Peripheral blood mononuclear cell hyperresponsiveness in patients with premature myocardial infarction without traditional risk factors

Jan-Quinten Mol; Julia van Tuijl; Siroon Bekkering; Charlotte D C C van der Heijden; Sander A J Damen; Benjamin C Cossins; Liesbeth van Emst; Tim M Nielen; Laura Rodwell; Yang Li; Gheorghe A M Pop; Mihai G Netea; Niels van Royen; Niels P Riksen; Saloua El Messaoudi

doi:10.1016/j.isci.2023.107183

Peripheral blood mononuclear cell hyperresponsiveness in patients with premature myocardial infarction without traditional risk factors

iScience. 2023 Jun 19;26(7):107183. doi: 10.1016/j.isci.2023.107183. eCollection 2023 Jul 21.

Authors

Jan-Quinten Mol¹, Julia van Tuijl², Siroon Bekkering², Charlotte D C C van der Heijden², Sander A J Damen¹, Benjamin C Cossins², Liesbeth van Emst², Tim M Nielen³, Laura Rodwell⁴, Yang Li^{2

5}, Gheorghe A M Pop¹, Mihai G Netea^{2

6}, Niels van Royen¹, Niels P Riksen², Saloua El Messaoudi¹

Affiliations

¹ Department of Cardiology, Radboud University Medical Center, 6525 GA Nijmegen, the Netherlands.
² Department of Internal Medicine, Radboud University Medical Center, 6525 GA Nijmegen, the Netherlands.
³ Department of Cardiology, Canisius Wilhelmina Hospital, 6532 SZ Nijmegen, the Netherlands.
⁴ Section Biostatistics, Department for Health Evidence, Radboud Institute for Health Sciences, Radboud University Medical Center, 6525 GA Nijmegen, the Netherlands.
⁵ Department of Computational Biology for Individualised Medicine, Centre for Individualised Infection Medicine (CiiM) & TWINCORE, joint ventures between the Helmholtz-Centre for Infection Research (HZI) and the Hannover Medical School (MHH), 30625 Hannover, Germany.
⁶ Department of Immunology and Metabolism, Life and Medical Sciences Institute, University of Bonn, 53115 Bonn, Germany.

Abstract

An increasing number of patients develop an atherothrombotic myocardial infarction (MI) in the absence of standard modifiable risk factors (SMuRFs).
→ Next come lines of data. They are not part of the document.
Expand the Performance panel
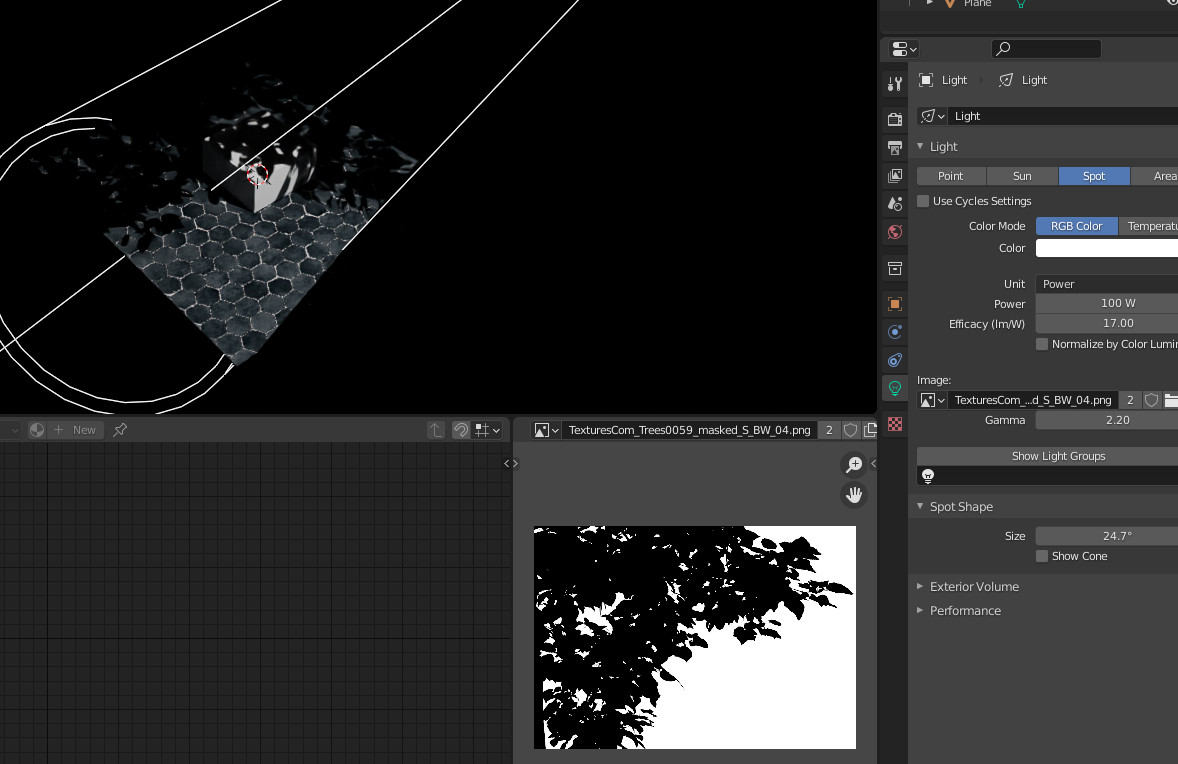Screen dimensions: 1178x764 964,611
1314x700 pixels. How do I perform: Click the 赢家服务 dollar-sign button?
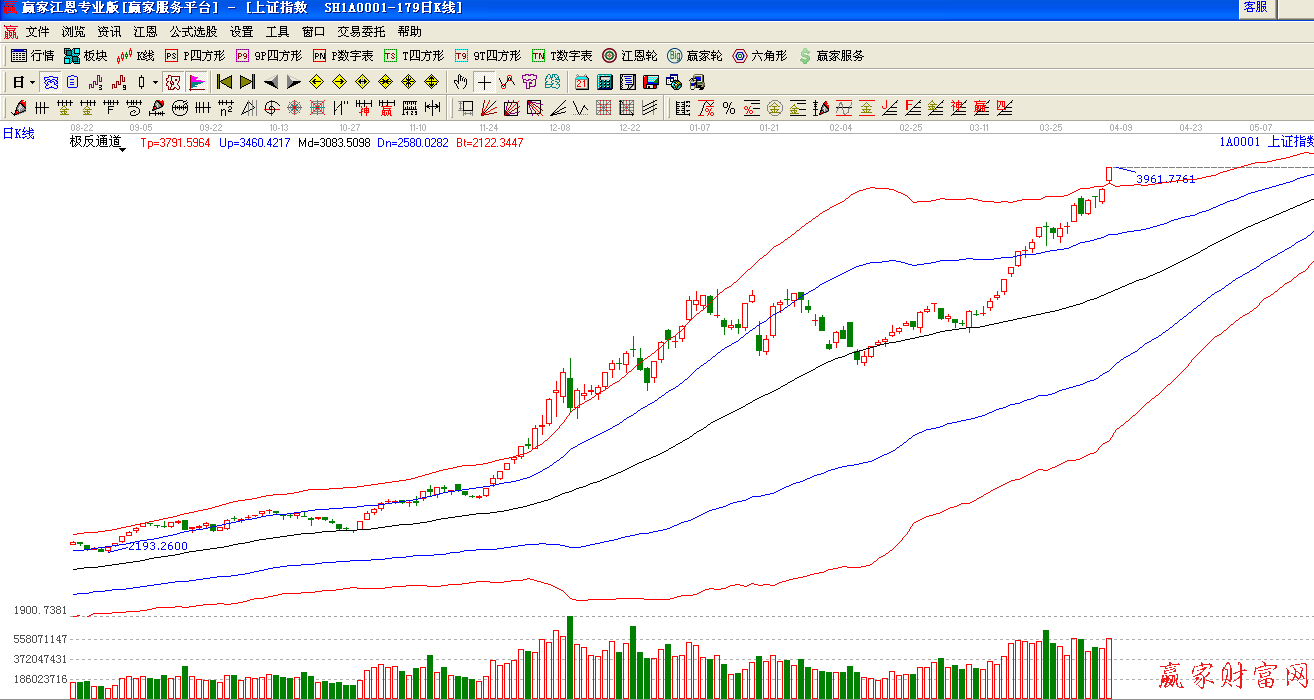(831, 56)
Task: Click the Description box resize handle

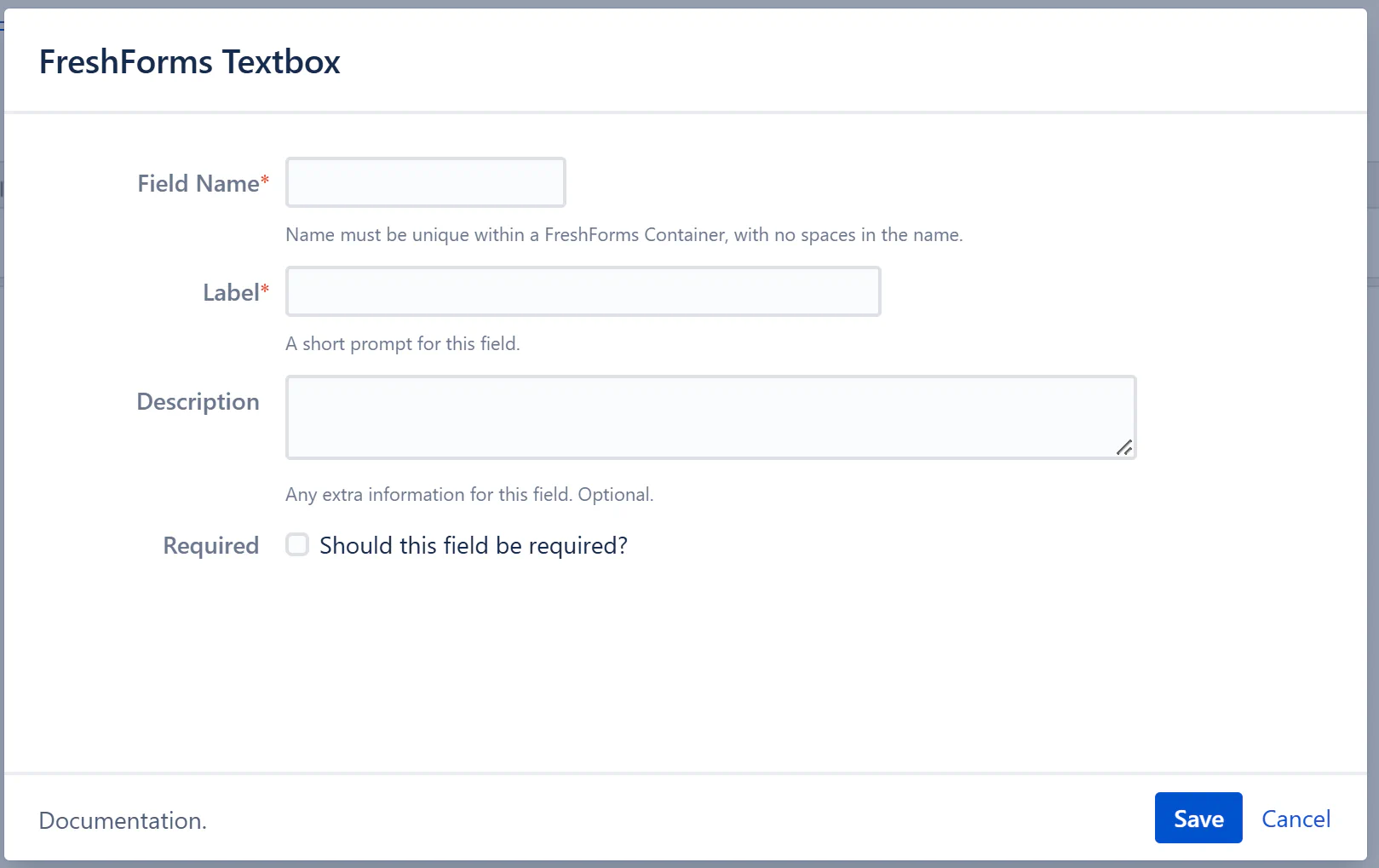Action: point(1124,447)
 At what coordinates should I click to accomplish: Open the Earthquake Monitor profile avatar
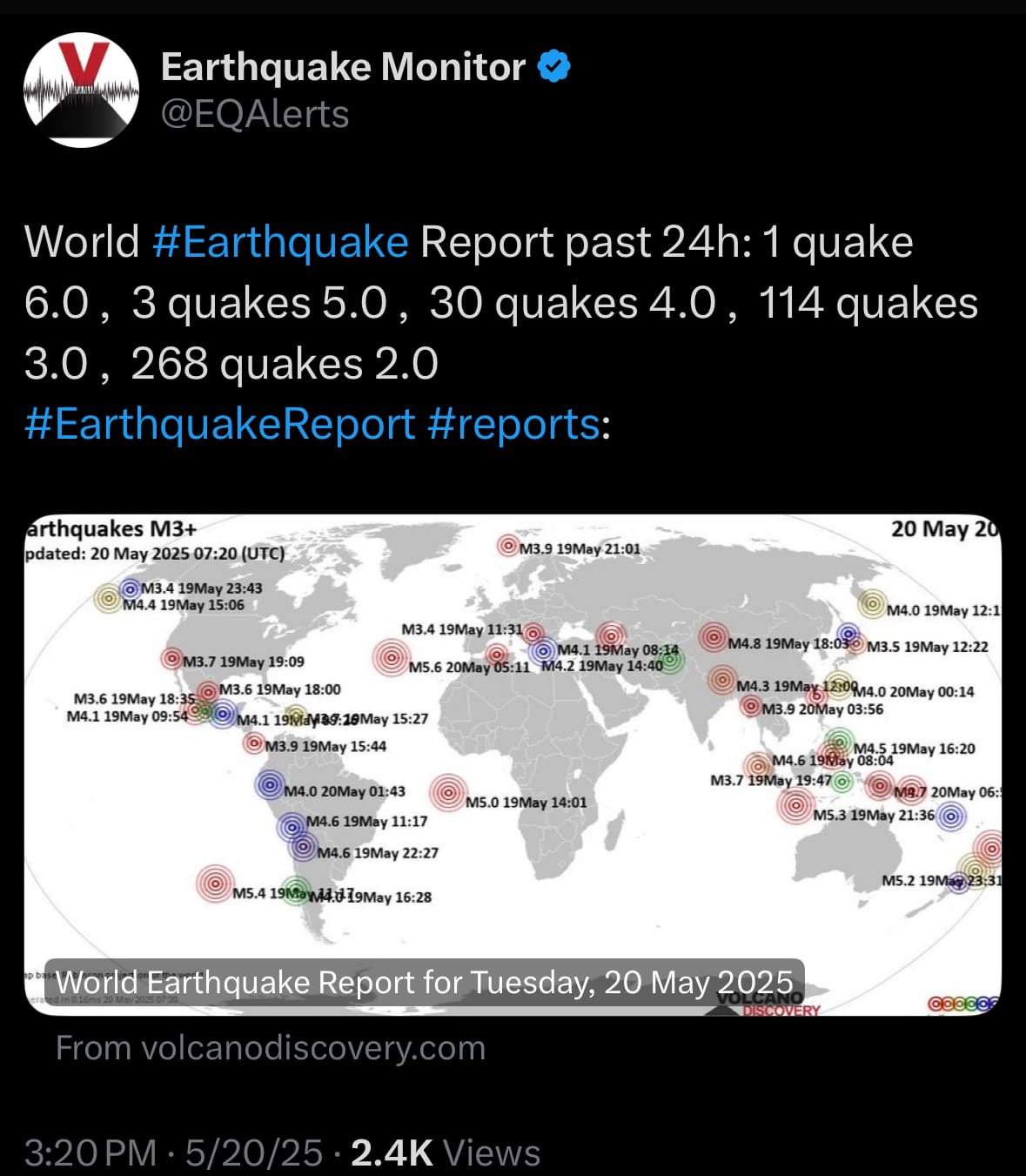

Monocytes and macrophages regulate the development of atherosclerosis, and monocytes can adopt a long-term hyperinflammatory phenotype by epigenetic reprogramming, which can contribute to atherogenesis (called "trained immunity"). We assessed circulating monocyte phenotype and function and specific histone marks associated with trained immunity in SMuRFless patients with MI and matched healthy controls. Even in the absence of systemic inflammation, monocytes from SMuRFless patients with MI had an increased overall cytokine production capacity, with the strongest difference for LPS-induced interleukin-10 production, which was associated with an enrichment of the permissive histone marker H3K4me3 at the promoter region. Considering the lack of intervenable risk factors in these patients, trained immunity could be a promising target for future therapy.

Keywords: Cardiovascular medicine; Components of the immune system; Molecular mechanism of gene regulation; Transcriptomics.